# LCR--holsters and ammo suggestions



## adjohns3 (May 21, 2010)

Picked up a new LCR, with CT's, at gun show. We always get a deal, don't we?

Have only about 25 rounds so far, but love it. I hear if I step up to +p I will get quite a bit more sting and less pleasure shooting.

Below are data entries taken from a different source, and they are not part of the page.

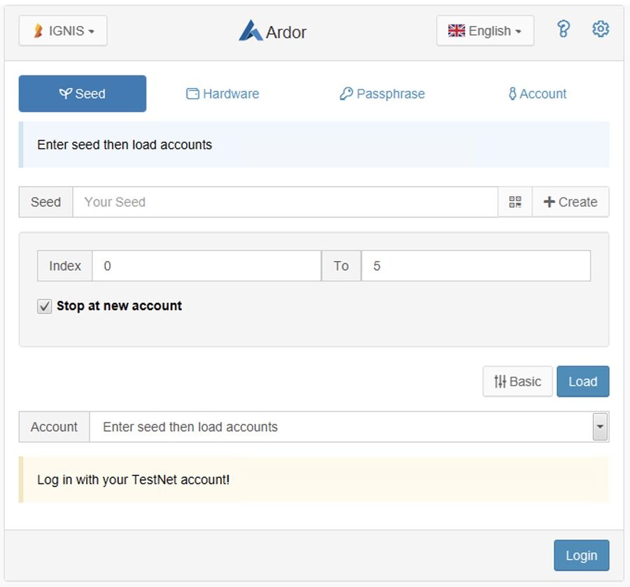Switch to the Hardware tab
The height and width of the screenshot is (587, 630).
pyautogui.click(x=222, y=93)
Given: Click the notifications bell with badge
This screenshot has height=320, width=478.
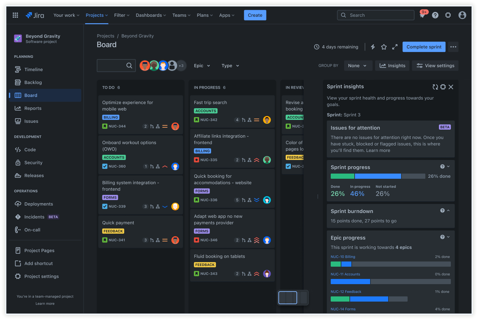Looking at the screenshot, I should [x=422, y=15].
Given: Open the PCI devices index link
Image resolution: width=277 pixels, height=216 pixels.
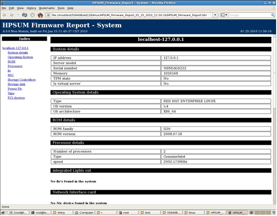Looking at the screenshot, I should coord(16,98).
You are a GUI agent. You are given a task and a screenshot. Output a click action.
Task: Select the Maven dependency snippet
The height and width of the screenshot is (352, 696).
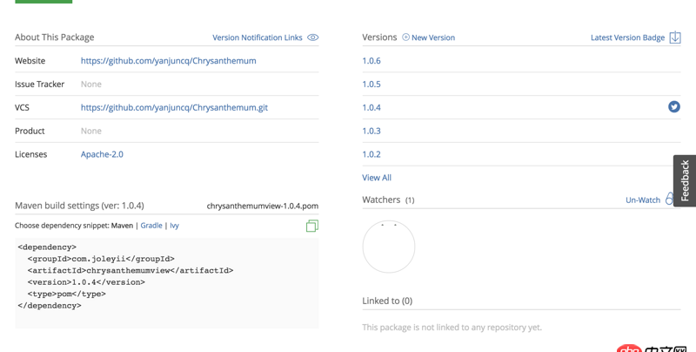coord(122,226)
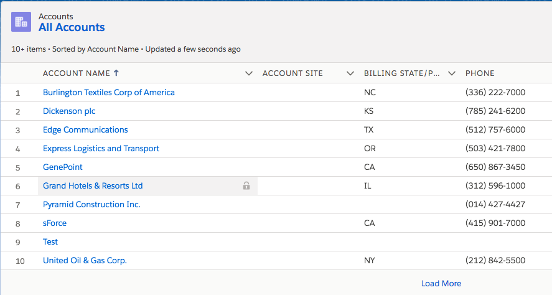Viewport: 552px width, 295px height.
Task: Open Dickenson plc account
Action: click(x=69, y=111)
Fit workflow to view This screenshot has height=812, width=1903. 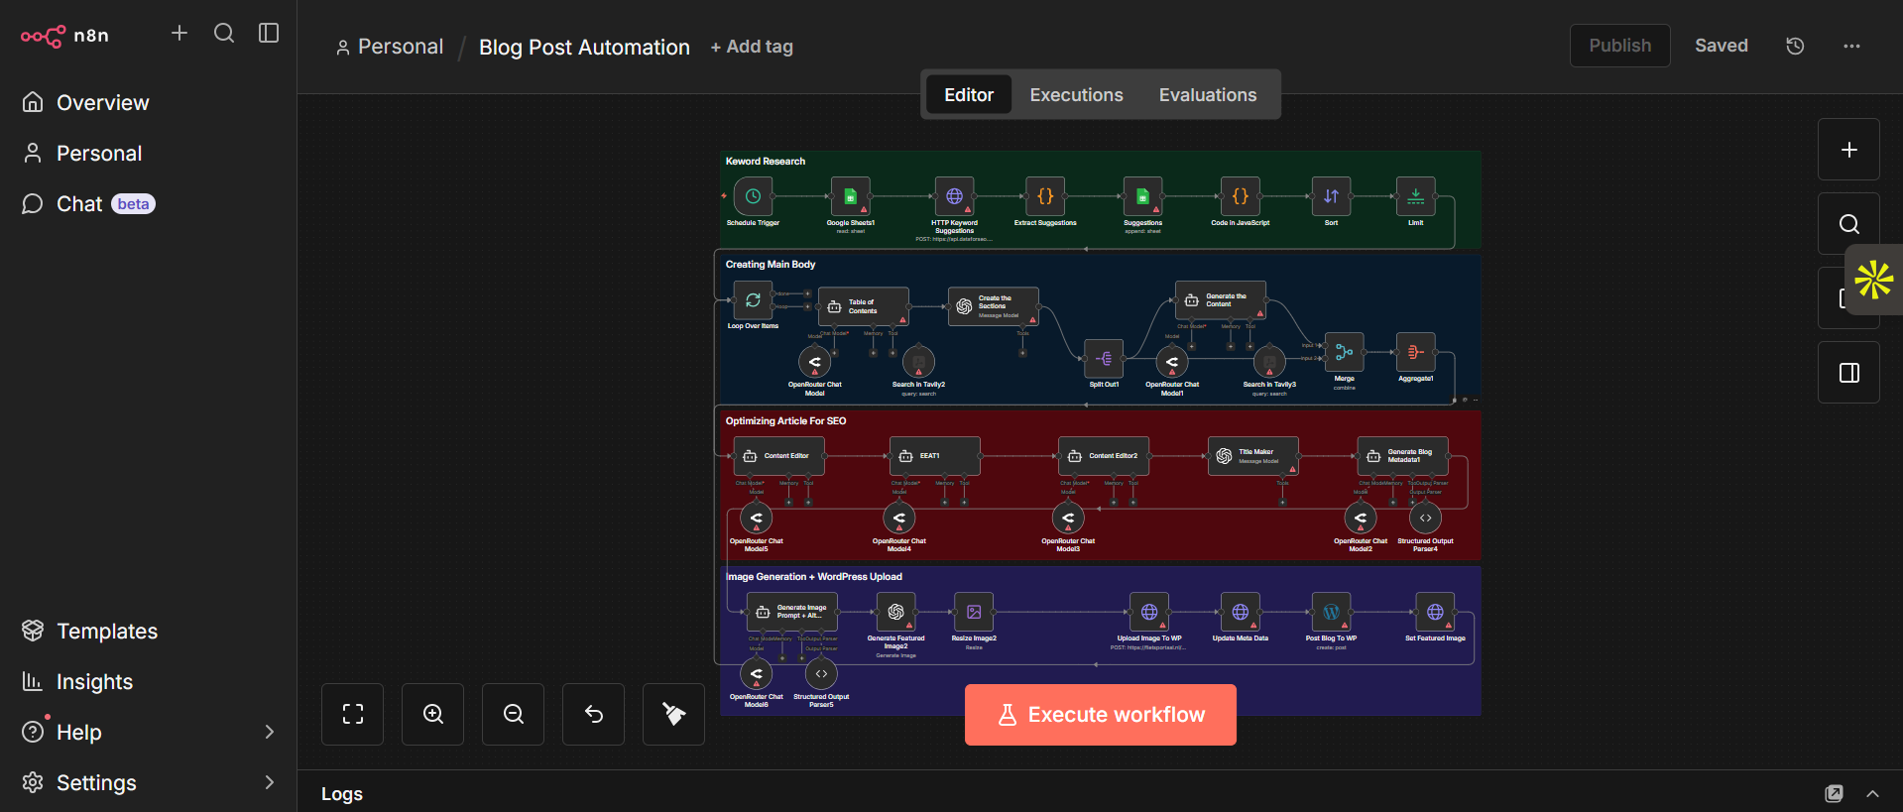click(x=352, y=714)
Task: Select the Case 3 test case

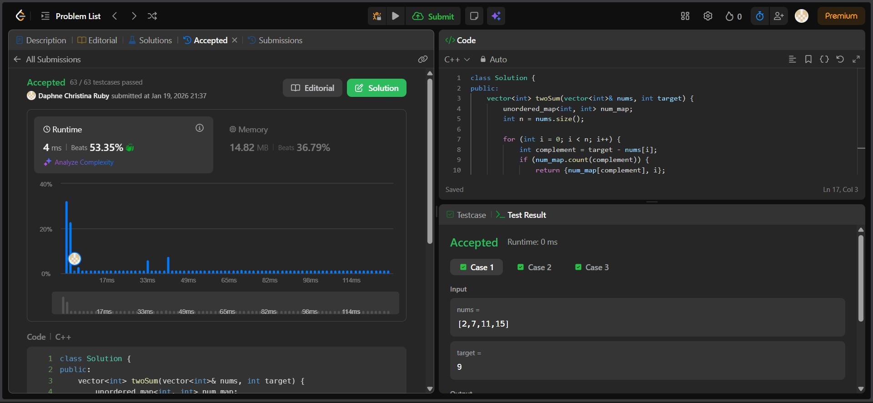Action: pos(592,267)
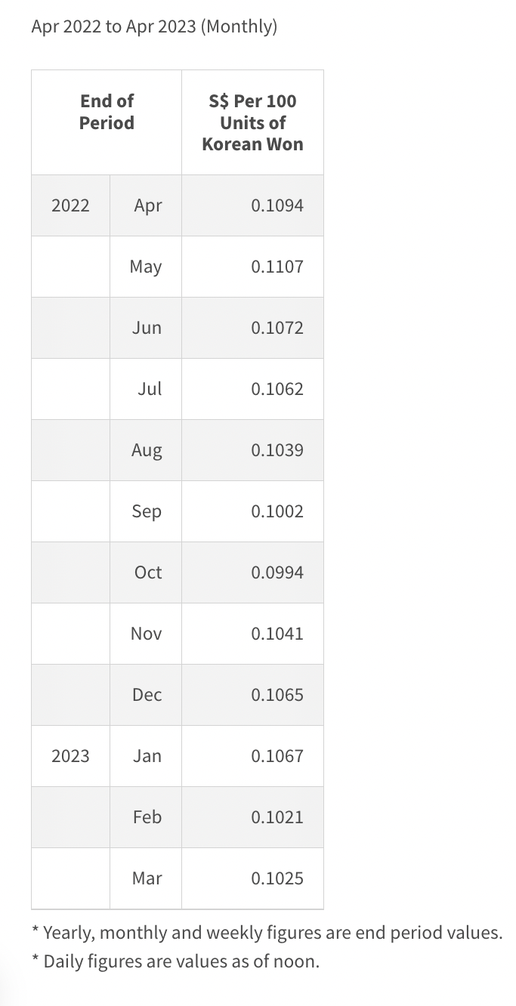Viewport: 516px width, 1006px height.
Task: Click the daily figures noon footnote
Action: [x=175, y=961]
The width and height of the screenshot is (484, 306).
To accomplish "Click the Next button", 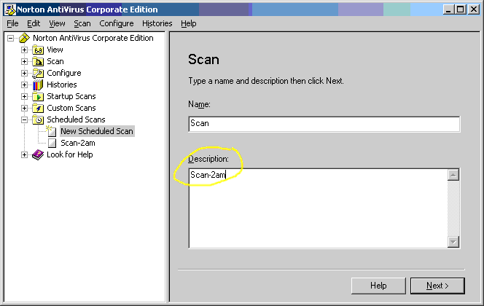I will pyautogui.click(x=437, y=286).
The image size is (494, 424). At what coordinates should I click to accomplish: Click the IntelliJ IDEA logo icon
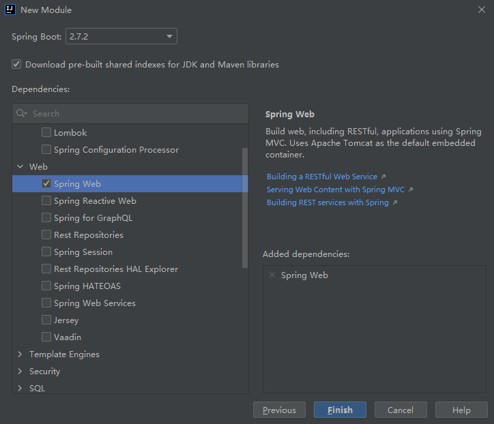tap(10, 10)

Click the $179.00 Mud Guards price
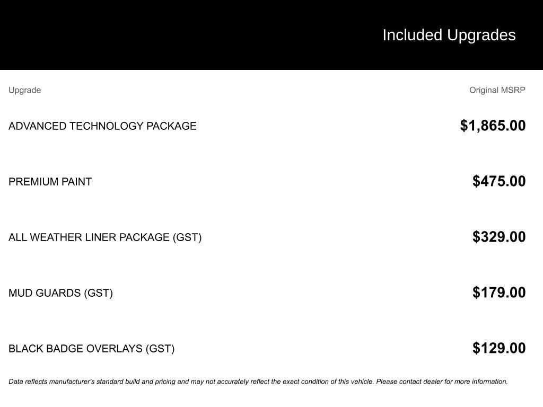click(499, 293)
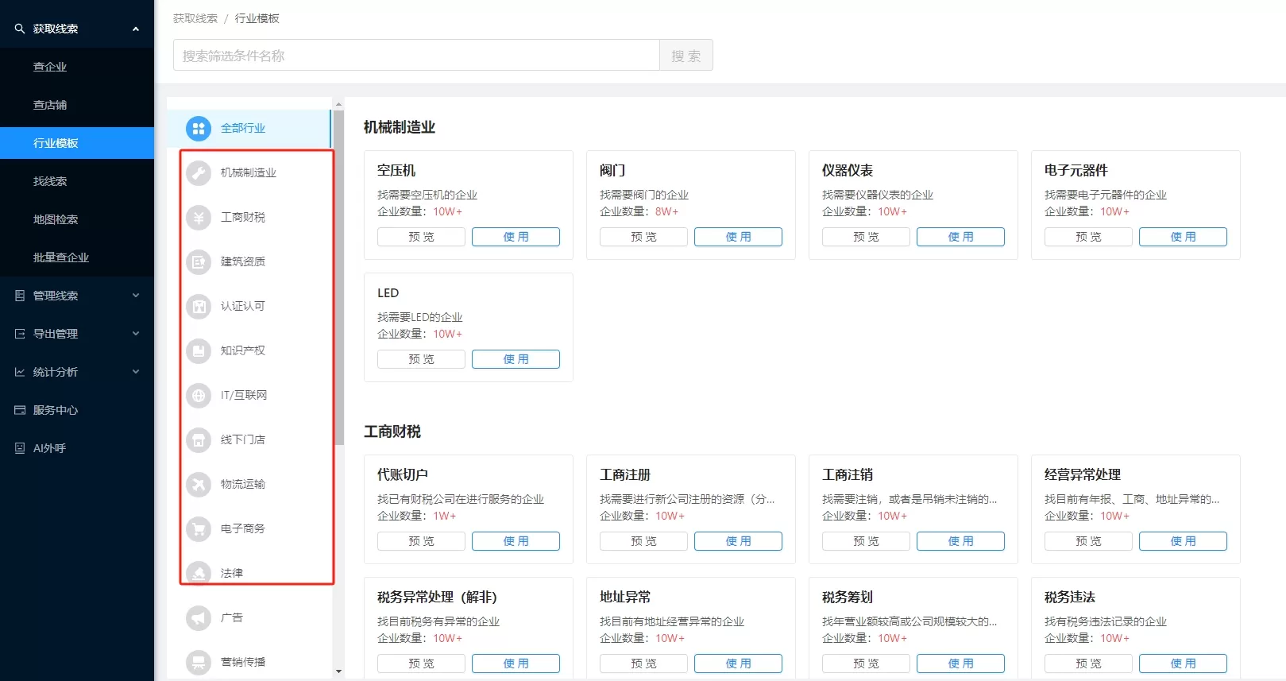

Anybody have suggestions for holsters...living in FL, not a lot of bulky clothes, so harder to hide it.

:mrgreen:


----------



## madstabber (Nov 1, 2010)

galco deep cover holster is a nice comfy holster for the lcr


----------



## Viscomm (Oct 16, 2009)

*Great Holster*

Just bought a Simply Rugged Silver dollar Pancake holster for my LCR. Moulded, no strap and can be worn inside our outside the pants. Holds the revolver securely without a strap.


----------



## MichaelB (Aug 18, 2010)

Galco's "Stow-and-Go" (model STO158) and Elite's IWB #1 both work nicely. Also, Tuff makes a nice cargo-pocket model that keeps the gun at hand while "hidden in plain sight".

Nevada Gun Leather's upside-down shoulder holster for K-frames fits the LCR and is slicker than hog phlegm; it provides accessibility from either hand.

I have worn all of these at different times and am happy with all.


----------